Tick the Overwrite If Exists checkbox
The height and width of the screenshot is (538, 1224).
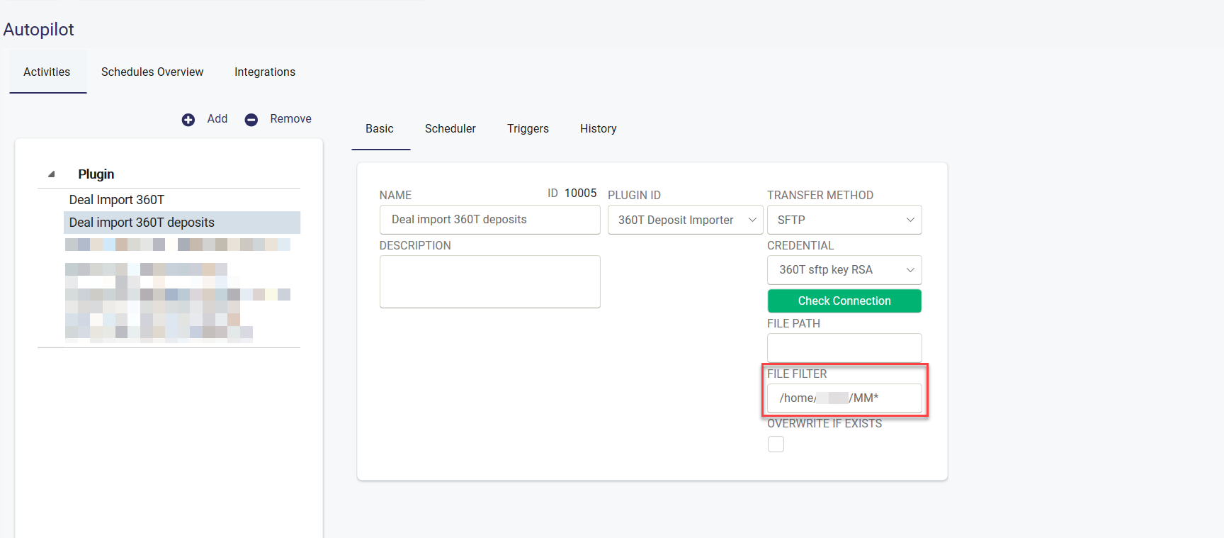click(x=776, y=444)
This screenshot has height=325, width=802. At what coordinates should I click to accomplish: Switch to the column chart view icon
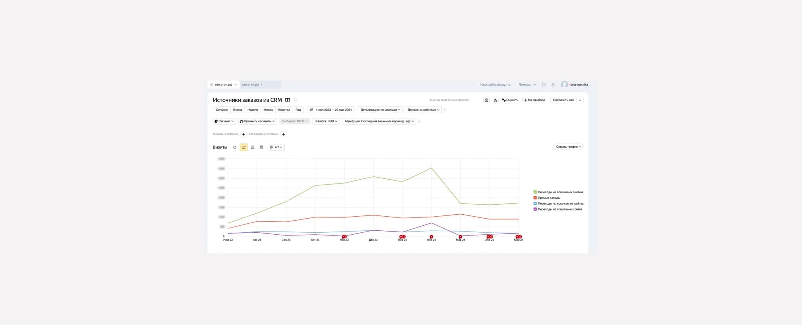click(262, 147)
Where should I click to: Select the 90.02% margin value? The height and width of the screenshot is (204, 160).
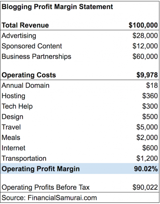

=-=-=-=-=

Task to carry out:
When you come to the line containing "This screenshot has" in the records above, repeat that line and all lines after it exactly, but not the pictures.

Final answer:
This screenshot has height=325, width=802. At what coordinates should I click to accomplish: Switch to the column chart view icon
click(262, 147)
Where should I click to: Select the 90.02% margin value? The height and width of the screenshot is (204, 160).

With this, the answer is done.